戻ってくるまでに、軽く5分はかかるだろーよ。
面白くねー。
ルカワが戻ってきても、オレは相変わらずな態度で、窓の外を眺めてた。
ふと視線を感じた。
窓のガラス越しに、流川と目が合った。
すっげえ怒った顔してる。
ちがう、あれは傷ついてるんだ。
しまった。
ルカワが目を逸らした。
慌てて顔をルカワの方に向ける。
「わりぃ。」
「・・・・テメエ、すっげえむかつく」
「すまん」
「ちゃんとアヤマレ。」
「ごめんなさい、流川君。ごめんなさい。」
「電話して来たのはテメーだろ。」
「ソウデス。」
「そんでその態度ったぁ、どーゆーツモリだ。」
「スンマセン」
「・・・・てめぇ すっげえ むかつく。」
「うううう。すまねー、流川。」
うなだれる。
オレってなさけねぇ。
会いたくて仕方なかったはずなのに、2日ぶりに会えたのに、しょーもねー感情でルカワのこと傷つけてしまって。
「・・・・サルだから、仕方ねえ。許してやる。」
舌打ちしながらも、そう言ってくれて、ほっとして、やつの顔を見た。
まだ怒ってる。
しかしそう思った直後、テーブルの下で、流川が足を絡ませてきた。
いつの間にか靴を脱いでいて、オレのふくらはぎを足の裏っかわのくぼんだところでゆっくりなぞってきやがる。

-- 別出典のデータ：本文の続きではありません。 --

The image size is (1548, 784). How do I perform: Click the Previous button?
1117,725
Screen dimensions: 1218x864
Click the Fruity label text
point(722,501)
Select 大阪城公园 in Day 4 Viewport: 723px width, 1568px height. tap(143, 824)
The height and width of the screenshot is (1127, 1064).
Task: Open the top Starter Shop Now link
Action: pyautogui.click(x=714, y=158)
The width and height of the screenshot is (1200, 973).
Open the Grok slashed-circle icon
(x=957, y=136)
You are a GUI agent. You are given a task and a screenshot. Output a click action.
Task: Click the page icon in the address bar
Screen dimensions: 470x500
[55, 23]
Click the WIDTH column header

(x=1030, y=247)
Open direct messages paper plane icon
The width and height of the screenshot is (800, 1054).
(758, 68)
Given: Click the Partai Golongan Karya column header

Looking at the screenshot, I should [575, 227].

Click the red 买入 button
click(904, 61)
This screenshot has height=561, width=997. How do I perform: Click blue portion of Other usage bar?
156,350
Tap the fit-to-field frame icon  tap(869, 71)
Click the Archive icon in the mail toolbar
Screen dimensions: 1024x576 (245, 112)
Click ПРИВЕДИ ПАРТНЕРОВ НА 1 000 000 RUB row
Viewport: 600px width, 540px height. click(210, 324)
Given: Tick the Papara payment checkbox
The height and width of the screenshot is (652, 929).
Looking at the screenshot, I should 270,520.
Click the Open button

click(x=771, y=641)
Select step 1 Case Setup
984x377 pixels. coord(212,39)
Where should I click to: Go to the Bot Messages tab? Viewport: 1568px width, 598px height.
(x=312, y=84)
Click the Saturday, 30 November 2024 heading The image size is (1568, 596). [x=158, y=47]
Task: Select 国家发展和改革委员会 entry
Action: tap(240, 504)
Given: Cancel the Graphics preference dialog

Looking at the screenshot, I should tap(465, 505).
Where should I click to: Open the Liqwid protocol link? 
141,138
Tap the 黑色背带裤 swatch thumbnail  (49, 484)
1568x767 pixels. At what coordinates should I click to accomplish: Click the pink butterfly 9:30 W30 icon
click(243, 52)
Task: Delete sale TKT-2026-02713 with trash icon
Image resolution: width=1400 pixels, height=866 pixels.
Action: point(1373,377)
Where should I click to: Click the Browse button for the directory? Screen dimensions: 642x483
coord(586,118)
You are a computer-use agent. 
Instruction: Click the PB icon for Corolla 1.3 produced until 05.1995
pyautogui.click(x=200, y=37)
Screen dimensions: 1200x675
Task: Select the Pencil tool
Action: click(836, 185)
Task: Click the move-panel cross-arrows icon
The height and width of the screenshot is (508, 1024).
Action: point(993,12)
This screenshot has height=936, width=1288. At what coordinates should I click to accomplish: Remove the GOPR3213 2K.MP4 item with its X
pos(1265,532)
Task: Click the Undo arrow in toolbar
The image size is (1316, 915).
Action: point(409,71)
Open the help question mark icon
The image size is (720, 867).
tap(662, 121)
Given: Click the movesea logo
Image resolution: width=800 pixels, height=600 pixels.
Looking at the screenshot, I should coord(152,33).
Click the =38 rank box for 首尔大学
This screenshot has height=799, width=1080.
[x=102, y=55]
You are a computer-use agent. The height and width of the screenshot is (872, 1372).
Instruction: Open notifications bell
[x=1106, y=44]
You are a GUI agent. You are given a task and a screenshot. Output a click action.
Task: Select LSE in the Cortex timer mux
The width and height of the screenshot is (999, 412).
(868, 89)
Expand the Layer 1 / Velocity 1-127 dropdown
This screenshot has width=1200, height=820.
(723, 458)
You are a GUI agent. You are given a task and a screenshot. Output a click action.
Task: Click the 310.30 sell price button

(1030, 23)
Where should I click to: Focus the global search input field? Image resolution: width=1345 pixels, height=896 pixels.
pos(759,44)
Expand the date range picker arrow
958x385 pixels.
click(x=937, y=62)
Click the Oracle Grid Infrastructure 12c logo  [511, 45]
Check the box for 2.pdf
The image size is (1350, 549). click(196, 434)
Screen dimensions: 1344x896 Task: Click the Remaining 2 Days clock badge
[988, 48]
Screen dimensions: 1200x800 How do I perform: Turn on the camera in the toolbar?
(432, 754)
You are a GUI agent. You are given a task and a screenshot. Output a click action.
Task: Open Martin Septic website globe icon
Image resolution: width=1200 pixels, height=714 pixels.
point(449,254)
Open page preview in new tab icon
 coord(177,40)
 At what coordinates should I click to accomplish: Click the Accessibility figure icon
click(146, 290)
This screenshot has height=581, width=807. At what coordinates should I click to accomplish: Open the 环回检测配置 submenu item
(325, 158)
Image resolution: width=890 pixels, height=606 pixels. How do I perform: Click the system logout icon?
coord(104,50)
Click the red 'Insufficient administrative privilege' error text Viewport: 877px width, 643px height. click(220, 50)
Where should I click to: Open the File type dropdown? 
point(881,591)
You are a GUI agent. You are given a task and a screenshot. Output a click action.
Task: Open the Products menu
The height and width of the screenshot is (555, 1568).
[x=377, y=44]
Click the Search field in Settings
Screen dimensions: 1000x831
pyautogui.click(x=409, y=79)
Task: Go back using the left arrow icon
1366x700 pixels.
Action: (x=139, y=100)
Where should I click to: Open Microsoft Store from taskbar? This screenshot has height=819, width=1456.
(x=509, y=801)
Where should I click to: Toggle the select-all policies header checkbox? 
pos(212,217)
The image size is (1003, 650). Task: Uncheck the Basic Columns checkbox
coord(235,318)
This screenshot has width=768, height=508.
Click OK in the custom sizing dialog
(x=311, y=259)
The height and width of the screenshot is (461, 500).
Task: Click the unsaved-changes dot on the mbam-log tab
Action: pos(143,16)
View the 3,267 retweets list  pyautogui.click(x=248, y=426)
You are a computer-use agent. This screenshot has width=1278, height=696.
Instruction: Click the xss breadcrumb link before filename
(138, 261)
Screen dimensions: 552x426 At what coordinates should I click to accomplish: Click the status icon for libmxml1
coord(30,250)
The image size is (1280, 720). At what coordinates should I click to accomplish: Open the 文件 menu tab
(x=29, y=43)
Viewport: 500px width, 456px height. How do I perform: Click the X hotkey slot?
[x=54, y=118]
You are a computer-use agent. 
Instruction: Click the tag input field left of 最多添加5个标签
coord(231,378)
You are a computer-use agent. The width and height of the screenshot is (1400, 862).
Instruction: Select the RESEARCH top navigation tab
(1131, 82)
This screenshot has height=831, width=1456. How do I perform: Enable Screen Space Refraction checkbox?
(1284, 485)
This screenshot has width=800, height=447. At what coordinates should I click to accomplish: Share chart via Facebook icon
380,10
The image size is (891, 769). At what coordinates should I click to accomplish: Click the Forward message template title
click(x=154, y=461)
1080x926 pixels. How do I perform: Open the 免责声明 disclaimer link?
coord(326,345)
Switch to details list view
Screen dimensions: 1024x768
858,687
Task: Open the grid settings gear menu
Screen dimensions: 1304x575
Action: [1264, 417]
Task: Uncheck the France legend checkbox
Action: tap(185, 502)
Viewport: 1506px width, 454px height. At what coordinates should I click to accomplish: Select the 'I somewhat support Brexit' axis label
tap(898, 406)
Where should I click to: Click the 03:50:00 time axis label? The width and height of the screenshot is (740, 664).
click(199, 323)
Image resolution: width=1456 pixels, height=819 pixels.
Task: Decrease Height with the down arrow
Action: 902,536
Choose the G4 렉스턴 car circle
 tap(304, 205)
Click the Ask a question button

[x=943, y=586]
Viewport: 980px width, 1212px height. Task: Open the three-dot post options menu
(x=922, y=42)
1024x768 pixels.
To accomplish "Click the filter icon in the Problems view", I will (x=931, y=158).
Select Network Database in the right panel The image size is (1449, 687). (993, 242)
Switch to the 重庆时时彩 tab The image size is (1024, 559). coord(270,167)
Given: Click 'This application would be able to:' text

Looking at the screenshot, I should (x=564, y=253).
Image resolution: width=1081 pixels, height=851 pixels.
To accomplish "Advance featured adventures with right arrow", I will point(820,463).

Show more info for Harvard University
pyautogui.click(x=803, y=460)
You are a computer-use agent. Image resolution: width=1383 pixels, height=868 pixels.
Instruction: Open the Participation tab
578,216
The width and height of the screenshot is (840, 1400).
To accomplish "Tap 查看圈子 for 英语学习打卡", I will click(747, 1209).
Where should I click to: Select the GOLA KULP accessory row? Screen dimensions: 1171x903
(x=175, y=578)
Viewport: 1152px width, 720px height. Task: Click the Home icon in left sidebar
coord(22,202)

そのゆっくりした動きが、流川も会いたかったって言ってるみたいで。
相変わらず顔は怒ったままだけど。
テーブルの下では、おれとルカワは、足と足を絡ませている。
たったそれだけのことなのに、オレはすげーかんじてしまった。
「早くテメーんちに行きてぇ」
キワメツケのセリフだよなぁ。
相変わらず、ルカワのことをちらちら見てる奴がいて、さっきの店員が嬉しそうにポテトを持ってきた。
でも、オレはもう気にならねぇ。